Mystical Speculation

 

 

The search for the deeper meaning of received texts and traditions is a constant of religious communities, and the Christian majority and Jewish minority of medieval western Christendom were no exceptions. Within the Christian majority, numerous mystical and pietistic groups emerged. To an extent, the Roman Catholic Church was successful in absorbing many of these groups into its fold; some of these groups, however, seemed to cross the boundary into heterodoxy, giving rise to the perceived proliferation of heresy and the elaboration of repressive mechanisms for dealing with what was viewed as a dangerous threat. The same creative forces are evident in the Jewish world as well, where new interpretations of the biblical and rabbinic texts and traditions abounded as well.

 In northern Europe, the most potent of these new tendencies was to be found in the Rhineland area, in a twelfth-century movement dubbed by modern scholarship Hasidei Ashkenaz (The German Pietists). This loose movement was headed by some of the most venerable and illustrious rabbinic families in the area. These thinkers advanced novel understandings of traditional biblical imagery, and their heretofore-unpublished writings are slowly being edited and analyzed. The pietistic teachings of this group have been far better known.

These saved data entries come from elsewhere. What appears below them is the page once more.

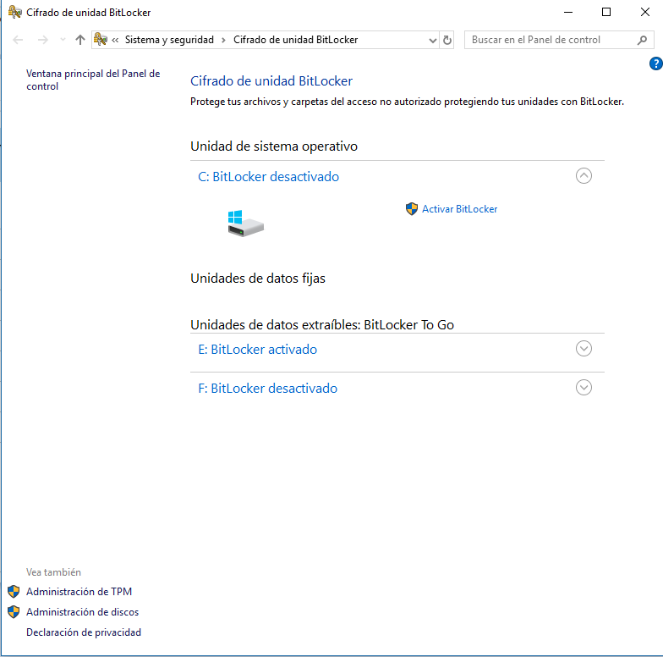Open the address bar history dropdown
The width and height of the screenshot is (663, 657).
(432, 40)
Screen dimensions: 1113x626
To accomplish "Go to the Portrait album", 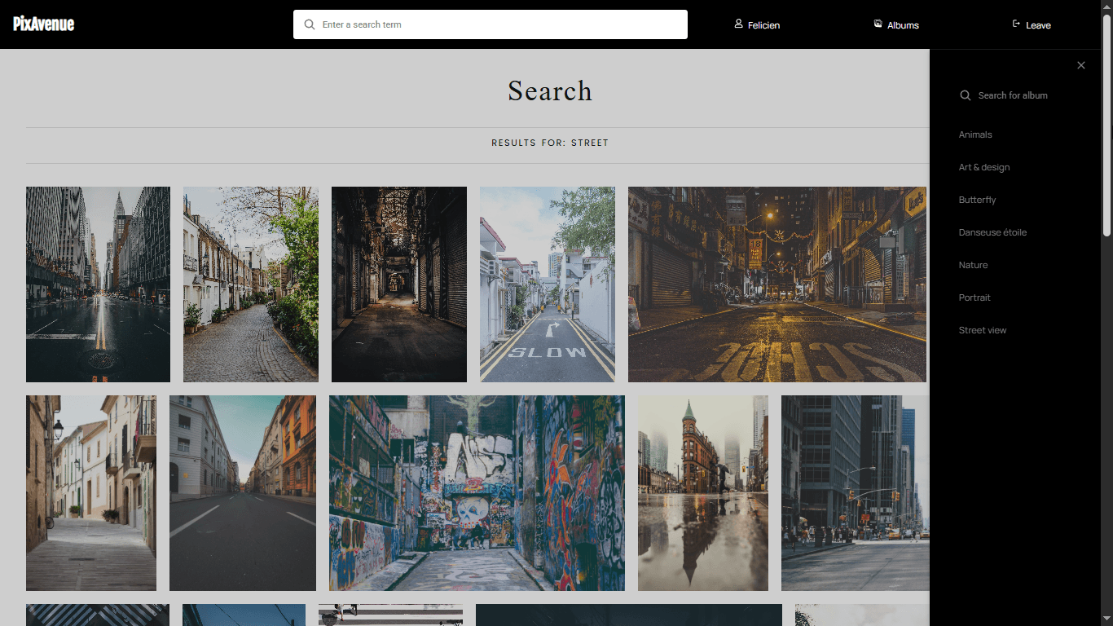I will [x=974, y=298].
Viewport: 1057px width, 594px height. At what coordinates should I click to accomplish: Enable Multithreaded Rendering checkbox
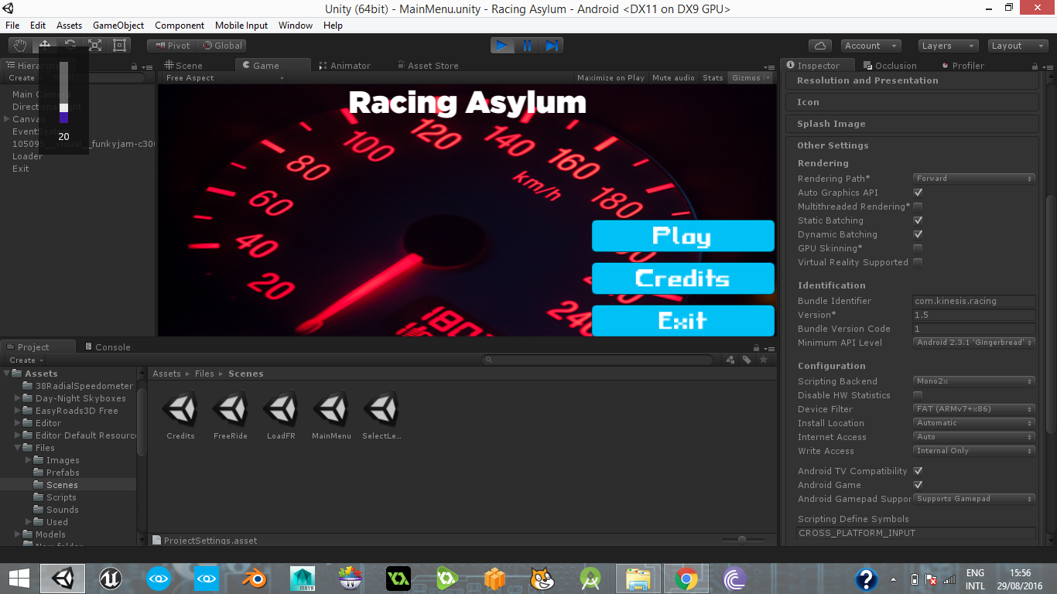[x=918, y=207]
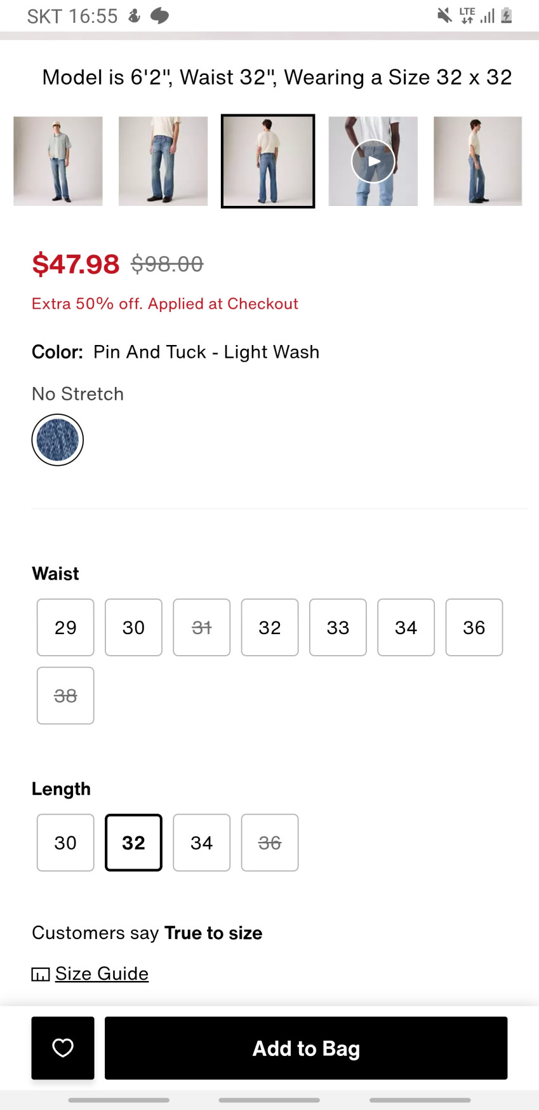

The major repository of these teachings is the well-known Sefer Hasidim, a compilation of many literary forms, perhaps most prominently didactic tales with moral and ethical directives. These teachings generally take a radically negative view of surrounding Christian society, urging upon the pious believer extremes of self-abnegation.

Sefirot

Sefirot

 Mystical speculation was somewhat broader and more diversified across the southern areas of Europe during the twelfth and thirteenth centuries. These diverse mystical movements advanced alternative methods for plumbing the deep secrets of the universe, involving a variety of reinterpretations of traditional Jewish teachings and behaviors. With the passage of time, one mystical stream became increasingly prominent, that called loosely theosophic Kabbalah. This version of medieval Jewish mysticism posited a multi-faceted divinity, whose various sefirot or sectors interacted dynamically with one another and with the lower levels of the universe as well. As this tendency matured and achieved preeminence, its adherents produced the classic work of medieval Jewish mysticism, the Zohar.

Secondary Literature

  1. G. Scholem, Major Trends in Jewish Mysticism (3 rd ed.; New York- Schocken Books, 1956), 80-243.
  2. M. Idel, Kabbalah- New Perspectives (New Haven- Yale University Press, 1988).
  3. E. Wolfson, Through a Speculum that Shines- Vision and Imagination in Medieval Jewish Mysticism (Princeton- Princeton University Press, 1994).
  4. M. Idel, The Mystical Experience in Abraham Abulafia, trans. J. Chipman (Albany- SUNY Press, 1988).
  5. E. Wolfson. Abraham Abulafia—Kabbalist and Prophet- Hermeneutics, Theosophy, and Theurgy (Los Angeles- Cherub Press, 2000).
  6. A. Green, A Guide to the Zohar (Stanford- Stanford University Press, 2004).